# Instructions for the task:
Each line in the listing below that contains "chart" should be returned.

# Provided data:
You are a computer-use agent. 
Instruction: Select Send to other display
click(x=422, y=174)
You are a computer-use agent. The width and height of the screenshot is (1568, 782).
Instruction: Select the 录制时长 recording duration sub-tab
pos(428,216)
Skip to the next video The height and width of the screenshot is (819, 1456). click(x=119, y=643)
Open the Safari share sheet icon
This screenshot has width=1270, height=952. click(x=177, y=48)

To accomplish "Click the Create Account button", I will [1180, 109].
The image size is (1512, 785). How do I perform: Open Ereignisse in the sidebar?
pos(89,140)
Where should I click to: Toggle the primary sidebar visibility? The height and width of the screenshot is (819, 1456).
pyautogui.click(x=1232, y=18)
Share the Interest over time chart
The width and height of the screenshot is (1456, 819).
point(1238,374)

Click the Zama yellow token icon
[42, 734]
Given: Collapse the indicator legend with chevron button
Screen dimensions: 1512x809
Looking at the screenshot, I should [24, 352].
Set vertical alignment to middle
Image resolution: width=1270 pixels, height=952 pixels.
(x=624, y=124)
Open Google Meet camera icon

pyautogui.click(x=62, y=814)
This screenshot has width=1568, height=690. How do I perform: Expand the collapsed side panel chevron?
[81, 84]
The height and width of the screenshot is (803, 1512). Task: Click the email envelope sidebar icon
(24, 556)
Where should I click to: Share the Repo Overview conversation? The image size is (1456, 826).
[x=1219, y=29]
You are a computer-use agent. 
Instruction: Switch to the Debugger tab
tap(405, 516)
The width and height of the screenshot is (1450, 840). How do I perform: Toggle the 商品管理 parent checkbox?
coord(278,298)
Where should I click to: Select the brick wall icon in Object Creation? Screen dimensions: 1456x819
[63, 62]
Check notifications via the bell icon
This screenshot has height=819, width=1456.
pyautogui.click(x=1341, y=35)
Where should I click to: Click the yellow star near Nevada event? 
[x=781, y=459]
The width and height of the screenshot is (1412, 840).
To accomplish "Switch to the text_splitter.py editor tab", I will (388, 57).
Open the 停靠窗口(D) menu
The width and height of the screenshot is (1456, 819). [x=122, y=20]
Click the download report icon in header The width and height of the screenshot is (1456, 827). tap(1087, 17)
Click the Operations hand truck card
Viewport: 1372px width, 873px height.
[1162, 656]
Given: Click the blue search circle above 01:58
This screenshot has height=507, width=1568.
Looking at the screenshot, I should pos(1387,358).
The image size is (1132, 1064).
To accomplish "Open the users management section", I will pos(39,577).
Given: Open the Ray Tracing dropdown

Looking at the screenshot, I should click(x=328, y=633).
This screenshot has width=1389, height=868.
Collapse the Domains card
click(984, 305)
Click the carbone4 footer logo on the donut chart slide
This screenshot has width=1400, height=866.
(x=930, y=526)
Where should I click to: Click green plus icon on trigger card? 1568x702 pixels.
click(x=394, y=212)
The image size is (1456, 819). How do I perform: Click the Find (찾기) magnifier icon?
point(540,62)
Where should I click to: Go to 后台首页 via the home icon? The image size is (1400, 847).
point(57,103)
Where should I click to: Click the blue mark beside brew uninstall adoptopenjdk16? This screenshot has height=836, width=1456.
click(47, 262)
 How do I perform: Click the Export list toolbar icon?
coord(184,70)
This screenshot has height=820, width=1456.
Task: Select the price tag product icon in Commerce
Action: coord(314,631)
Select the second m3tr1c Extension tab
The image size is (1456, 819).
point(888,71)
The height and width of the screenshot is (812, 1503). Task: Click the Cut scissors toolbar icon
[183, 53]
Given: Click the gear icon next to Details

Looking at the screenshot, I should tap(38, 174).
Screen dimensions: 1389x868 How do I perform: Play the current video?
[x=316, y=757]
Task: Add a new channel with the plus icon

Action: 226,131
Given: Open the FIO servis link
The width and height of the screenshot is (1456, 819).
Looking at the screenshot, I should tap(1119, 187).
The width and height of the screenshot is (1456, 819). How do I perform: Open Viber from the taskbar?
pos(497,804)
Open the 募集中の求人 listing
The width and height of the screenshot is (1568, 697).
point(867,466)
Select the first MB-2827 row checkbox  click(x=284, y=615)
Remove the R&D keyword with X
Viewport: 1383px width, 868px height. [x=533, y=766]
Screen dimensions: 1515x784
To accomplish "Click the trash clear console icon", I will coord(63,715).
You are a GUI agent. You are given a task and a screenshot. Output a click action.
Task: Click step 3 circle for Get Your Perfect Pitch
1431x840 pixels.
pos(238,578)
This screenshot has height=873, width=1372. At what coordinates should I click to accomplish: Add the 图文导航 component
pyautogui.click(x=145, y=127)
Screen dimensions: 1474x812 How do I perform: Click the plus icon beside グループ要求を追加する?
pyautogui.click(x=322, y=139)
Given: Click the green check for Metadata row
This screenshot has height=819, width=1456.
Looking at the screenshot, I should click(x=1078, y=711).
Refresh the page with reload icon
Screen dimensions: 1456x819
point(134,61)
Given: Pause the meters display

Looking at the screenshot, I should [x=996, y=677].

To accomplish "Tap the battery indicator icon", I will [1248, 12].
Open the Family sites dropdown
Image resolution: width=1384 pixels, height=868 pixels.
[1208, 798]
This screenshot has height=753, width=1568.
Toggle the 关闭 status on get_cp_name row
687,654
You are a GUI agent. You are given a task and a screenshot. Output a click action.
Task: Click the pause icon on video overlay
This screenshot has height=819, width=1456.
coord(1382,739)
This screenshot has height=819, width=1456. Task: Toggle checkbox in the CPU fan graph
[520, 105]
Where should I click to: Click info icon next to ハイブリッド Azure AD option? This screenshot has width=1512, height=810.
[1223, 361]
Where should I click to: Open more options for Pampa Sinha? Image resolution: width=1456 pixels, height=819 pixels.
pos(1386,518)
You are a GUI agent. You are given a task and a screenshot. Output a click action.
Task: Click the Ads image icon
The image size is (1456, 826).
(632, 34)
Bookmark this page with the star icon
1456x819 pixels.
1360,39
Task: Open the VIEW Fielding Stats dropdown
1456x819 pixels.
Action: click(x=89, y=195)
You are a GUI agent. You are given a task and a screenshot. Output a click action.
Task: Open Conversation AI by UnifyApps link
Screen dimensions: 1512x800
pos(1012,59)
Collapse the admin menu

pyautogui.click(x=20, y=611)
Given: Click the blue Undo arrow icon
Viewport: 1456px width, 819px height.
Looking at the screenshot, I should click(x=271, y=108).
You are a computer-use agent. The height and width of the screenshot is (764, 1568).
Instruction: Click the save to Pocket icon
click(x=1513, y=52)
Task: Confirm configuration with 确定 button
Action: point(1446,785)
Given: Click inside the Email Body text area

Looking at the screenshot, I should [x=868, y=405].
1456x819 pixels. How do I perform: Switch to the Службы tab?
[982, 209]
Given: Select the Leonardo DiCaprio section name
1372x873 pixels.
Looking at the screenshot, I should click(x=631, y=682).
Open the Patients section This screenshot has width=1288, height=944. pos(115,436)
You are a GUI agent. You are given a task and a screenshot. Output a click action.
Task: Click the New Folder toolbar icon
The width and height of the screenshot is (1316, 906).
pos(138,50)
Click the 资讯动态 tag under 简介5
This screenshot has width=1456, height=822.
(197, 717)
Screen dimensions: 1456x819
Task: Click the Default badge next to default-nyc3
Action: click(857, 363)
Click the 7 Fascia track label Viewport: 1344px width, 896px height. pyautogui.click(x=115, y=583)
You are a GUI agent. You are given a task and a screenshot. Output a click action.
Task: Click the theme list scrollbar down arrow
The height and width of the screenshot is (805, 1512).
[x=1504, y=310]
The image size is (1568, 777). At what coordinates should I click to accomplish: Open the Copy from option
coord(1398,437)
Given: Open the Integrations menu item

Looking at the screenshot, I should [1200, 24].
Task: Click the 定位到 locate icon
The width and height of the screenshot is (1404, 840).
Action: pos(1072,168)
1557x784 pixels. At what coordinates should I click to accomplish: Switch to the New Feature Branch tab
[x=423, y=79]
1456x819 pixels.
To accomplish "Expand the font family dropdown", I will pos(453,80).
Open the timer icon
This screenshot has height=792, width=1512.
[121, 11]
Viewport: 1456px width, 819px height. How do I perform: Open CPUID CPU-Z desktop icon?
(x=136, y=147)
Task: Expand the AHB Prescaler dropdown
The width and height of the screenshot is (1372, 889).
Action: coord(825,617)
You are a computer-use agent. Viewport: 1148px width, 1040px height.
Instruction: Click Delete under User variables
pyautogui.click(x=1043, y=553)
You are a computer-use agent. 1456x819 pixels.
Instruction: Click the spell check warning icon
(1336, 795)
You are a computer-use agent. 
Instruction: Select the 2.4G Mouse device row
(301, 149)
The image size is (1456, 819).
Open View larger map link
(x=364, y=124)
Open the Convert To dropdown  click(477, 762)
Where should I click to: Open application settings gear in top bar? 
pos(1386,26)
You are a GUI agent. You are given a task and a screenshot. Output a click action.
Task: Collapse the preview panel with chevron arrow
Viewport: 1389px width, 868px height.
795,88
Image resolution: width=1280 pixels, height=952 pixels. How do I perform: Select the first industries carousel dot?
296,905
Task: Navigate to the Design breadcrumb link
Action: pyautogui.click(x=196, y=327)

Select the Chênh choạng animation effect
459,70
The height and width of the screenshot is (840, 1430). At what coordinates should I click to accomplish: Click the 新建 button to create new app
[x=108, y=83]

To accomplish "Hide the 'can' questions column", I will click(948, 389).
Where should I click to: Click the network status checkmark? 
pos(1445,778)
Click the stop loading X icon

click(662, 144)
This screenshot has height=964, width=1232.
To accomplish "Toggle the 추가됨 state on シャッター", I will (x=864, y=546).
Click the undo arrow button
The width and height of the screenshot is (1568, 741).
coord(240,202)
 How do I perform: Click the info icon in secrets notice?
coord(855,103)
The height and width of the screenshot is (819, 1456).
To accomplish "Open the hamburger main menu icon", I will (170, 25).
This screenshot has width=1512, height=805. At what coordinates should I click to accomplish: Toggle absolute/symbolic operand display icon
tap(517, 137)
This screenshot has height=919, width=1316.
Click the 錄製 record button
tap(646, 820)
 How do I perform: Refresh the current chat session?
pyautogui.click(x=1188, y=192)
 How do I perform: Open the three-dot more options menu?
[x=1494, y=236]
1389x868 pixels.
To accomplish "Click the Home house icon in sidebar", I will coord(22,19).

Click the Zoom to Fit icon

# Task answer:
Share the Interest over time chart
Click the carbone4 footer logo on the donut chart slide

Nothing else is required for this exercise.